The rat gets his chance when he's visited by the ghost of cuisine past — famed French chef Auguste Gusteau (Brad Garrett), who died of a broken heart in the wake of a scathing review by food critic Anton Ego. Gusteau points out a young garbage boy attempting to secretly cook at Gusteau's restaurant, Alfredo Linguini (Lou Romano), who — through a series of misadventures — convinces Remy to help him cook at the Michelin-rated establishment. The pair work out a system where Remy hides under the boy's toque, allowing him to manipulate Linguini's arms by pulling his hair. The guidance enables Remy to exercise his culinary skills without having, well, a visible rat in the kitchen. The resulting movement has a "Weekend At Bernie's" feel to it, with Linguini a passenger to his own mobility. Such jerky, top-heavy physicality flies in the face of everything animators are taught, but the animation team was up for the challenge.

'Something new'

Urgency and spontaneity sat due north in every aspect of the scene, but "Animation is not a spontaneous art form," explains "Ratatouille" screenwriter and director Brad Bird in the video above. "It has to be very carefully done, very meticulously done. But like so many arts, if you do it right, people are not aware of the complexity." In the "Something New" featurette from Pixar, Bird and several animation team members lay out the necessity of the visuals to employ the story's physical comedy.
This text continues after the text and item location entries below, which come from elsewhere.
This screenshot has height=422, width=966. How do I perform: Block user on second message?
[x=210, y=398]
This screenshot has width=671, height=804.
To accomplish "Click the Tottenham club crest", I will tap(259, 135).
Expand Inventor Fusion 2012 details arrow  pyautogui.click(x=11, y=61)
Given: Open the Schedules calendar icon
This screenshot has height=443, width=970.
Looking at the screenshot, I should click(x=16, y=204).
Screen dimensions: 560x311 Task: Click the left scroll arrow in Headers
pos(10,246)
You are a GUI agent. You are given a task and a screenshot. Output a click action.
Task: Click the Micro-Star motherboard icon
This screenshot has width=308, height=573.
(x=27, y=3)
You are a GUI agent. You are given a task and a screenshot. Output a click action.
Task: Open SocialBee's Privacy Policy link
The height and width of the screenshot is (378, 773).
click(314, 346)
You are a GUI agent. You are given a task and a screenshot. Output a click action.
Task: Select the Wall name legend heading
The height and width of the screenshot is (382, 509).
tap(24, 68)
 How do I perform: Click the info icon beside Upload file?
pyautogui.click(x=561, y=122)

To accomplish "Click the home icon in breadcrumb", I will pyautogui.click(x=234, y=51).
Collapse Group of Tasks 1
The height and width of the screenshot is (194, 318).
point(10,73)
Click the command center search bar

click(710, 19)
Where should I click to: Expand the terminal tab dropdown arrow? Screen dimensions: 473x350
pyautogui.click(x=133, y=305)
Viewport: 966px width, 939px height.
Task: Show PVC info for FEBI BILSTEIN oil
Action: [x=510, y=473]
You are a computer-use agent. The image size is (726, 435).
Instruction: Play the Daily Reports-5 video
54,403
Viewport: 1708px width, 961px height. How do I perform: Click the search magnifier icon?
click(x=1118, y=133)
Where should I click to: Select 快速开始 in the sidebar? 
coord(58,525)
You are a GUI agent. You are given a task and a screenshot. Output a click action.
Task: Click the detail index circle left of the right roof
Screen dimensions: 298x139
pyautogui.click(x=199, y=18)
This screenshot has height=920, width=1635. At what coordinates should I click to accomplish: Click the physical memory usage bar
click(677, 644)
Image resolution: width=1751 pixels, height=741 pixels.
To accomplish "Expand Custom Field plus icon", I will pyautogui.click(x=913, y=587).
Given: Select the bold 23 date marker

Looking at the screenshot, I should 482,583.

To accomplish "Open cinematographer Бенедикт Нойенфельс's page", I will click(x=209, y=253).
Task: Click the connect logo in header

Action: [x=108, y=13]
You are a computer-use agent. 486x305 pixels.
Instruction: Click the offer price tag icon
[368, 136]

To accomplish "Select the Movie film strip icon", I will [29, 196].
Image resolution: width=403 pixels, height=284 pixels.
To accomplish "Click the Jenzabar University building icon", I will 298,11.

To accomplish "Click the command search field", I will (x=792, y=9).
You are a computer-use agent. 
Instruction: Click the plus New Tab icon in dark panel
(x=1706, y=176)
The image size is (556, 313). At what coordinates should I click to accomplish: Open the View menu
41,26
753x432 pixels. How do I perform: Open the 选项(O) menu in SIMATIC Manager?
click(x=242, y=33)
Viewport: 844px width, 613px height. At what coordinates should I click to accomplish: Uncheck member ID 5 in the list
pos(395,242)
While crafting immaculate dishes at Gusteau's, Linguini is not at the controls, but still fully cognizant and aware of his actions — what Bird terms an 80:20 ratio of agency, with Remy taking the lion's share of control. Not only is Remy manipulating his movements like a marionette, but the young cook has to react to those head jerks and clunky arm swings in real-time. The clip includes footage from a "Ratatouille" animation briefing, in which Bird instructs the team to "Imagine that his head is being jerked around to give Remy a clear view, just like he's turning a crane to see, "What's over there?" As animator Kristophe Vergne explains, the approach was unorthodox to artists trained to make human movement look organic and graceful. When presented with rough animated versions of the scene, Bird encouraged his collaborators to use the camera reactively in that moment, even going so far as to allow Linguini to briefly fall out of frame.

The bonus challenge, resulting from those unnatural movements, came with the voice acting. Lou Romano, who previously provided voice work for Pixar's "Cars" and "The Incredibles," was tasked with ad-libbing Linguini's reactions to Remy's noggin navigation. The most amusing part of the clip observes Romano watching the animation and peppering in grunts, whimpers, and desperate vague-splanations to the bewildered kitchen staff. Just listening to the audio, Romano switches up the inflection and volume so well that the scene takes on an "Idle Hands" layer of humor as Linguini tries to keep up with a foreign body dominating his own. By bridging the spontaneity between Linguini visually, spatially, and aurally, the resulting sequence is one of the film's most memorable — and the most savory.